Sighing, Cooper dragged his hand to the door as if it were the hardest thing to do in the world. Still, he unlocked it. That was a step in the right direction. Keeping my smile down, I climbed inside his red Subaru and settled against the leather, breathing in his smell. Coop was everywhere and I wanted him to erase me.

"Buckle up," he muttered, and I did as he compelled the engine to life, along with his classic rock music that played softly. He drove out of his row of less nice cars, finding the gravel road and he didn't ask for directions. He really did remember, which meant he remembered me.

He grumbled about nothing at first, shifting and glancing at me as if working up the courage. Both his hands gripped the steering wheel. "I don't remember you being friends with Adam Sage."

"Well..." I shrugged, hoping he didn't notice my ears burning. "We're not really friends." Which was true. At some point, after everyone kept telling me to get over the loss of my best friend. I thought yes, I should. Cooper was gone and I was still living, so I reached for the warmest body. Adam Sage chased me all summer and when I finally let him catch me, I was drunk on him for days. When we finally detached, the cold returned and no one could warm me up again.

"He was certainly friendly with you." Cooper's knuckles whitened. Leaning over, I caught the speedometer racing upward and the smell burnt rubber turned my stomach. "Okay. Let me rephrase myself. I don't remember Adam Sage being gay."

My heart plummeted to my toes. So, he did notice. Oh god, of course he noticed. He noticed everything. I quickly sat up. "Hey, you know the speed limit is 35?"

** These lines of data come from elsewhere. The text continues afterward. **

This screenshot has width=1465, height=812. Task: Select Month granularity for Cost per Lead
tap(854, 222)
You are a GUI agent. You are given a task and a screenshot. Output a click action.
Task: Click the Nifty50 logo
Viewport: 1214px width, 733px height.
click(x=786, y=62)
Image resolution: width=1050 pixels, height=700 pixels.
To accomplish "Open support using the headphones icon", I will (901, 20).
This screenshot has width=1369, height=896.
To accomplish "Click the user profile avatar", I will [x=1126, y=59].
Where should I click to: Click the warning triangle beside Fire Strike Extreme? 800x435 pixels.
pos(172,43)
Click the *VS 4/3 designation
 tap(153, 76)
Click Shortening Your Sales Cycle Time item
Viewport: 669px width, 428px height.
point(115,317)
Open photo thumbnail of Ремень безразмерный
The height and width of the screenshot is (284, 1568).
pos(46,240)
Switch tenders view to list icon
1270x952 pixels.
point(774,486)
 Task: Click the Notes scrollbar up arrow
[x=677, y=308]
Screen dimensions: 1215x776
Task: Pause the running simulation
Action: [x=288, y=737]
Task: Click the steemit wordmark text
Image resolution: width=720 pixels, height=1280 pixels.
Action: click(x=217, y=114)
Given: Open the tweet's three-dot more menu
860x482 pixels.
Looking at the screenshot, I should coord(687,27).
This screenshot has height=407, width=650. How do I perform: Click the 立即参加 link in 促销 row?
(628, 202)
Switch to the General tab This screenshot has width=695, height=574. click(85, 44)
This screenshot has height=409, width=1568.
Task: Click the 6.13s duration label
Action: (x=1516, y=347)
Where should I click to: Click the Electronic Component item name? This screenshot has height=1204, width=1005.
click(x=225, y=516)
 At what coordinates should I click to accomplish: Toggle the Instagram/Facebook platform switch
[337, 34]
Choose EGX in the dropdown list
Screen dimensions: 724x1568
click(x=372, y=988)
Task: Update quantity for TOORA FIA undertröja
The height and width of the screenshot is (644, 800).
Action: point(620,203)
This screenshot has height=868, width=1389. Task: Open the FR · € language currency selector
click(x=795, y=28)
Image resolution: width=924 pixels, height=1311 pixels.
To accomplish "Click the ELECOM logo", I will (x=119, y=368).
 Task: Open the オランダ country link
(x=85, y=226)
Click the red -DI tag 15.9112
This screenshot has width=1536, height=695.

He hit the brakes and I jetted forward, the seat belt catching me. I couldn't relax, staying cautious. Why stop? Why ease the tension? Tension just made everything easier to break and I wanted all his secrets to fall apart. I asked, "where have you been Cooper?"

He raised his hand. "No. We're not talking about it."

"Coop," I called him by his old nickname, and his shoulders relaxed. He only let me call him that. "You've been gone for five years and I haven't heard from you at all—"

"Well, I'm back!" He shouted and threw his hands up. "Can't you just be happy with that?"

"So, you are back? For good?"

"Didn't I just say I was?"

Relaxing, my delight overflowed, and I had to smile. I asked him to "say it again."

The corner of his mouth betrayed him, a little smirk escaping. He humored me in his deep gravely nighttime radio voice, "I'm back." It took everything I had in me, every piece of control to stop from reaching over and giving him the best kiss of his life.

Then, I caught something in the corner of my eyes, and I sucked in a gasp. A gigantic figure on four legs stood in the middle of the road, lit by the spotlights of the car. Cooper yanked on the wheel, but it was too late. He clipped the figure and we were in a tornado, my body pressing against the car until it stopped. As the car righted itself, I was jerked the other way.

A flash, a memory struck my head like a baseball bat. I was taken back five years ago when the sun was racing to night. I saw the words, remembering the tears and worry. The woods became the cave and I saw Cooper and the blood. His endless apologies.

The four long scars scrapping down my arm burned.

Then, my body sunk against the passenger seat. I clung to the armrest, managing my short panicked breathes. Pain bloomed in the back of my neck and I couldn't tell if the pain from now or then was worse.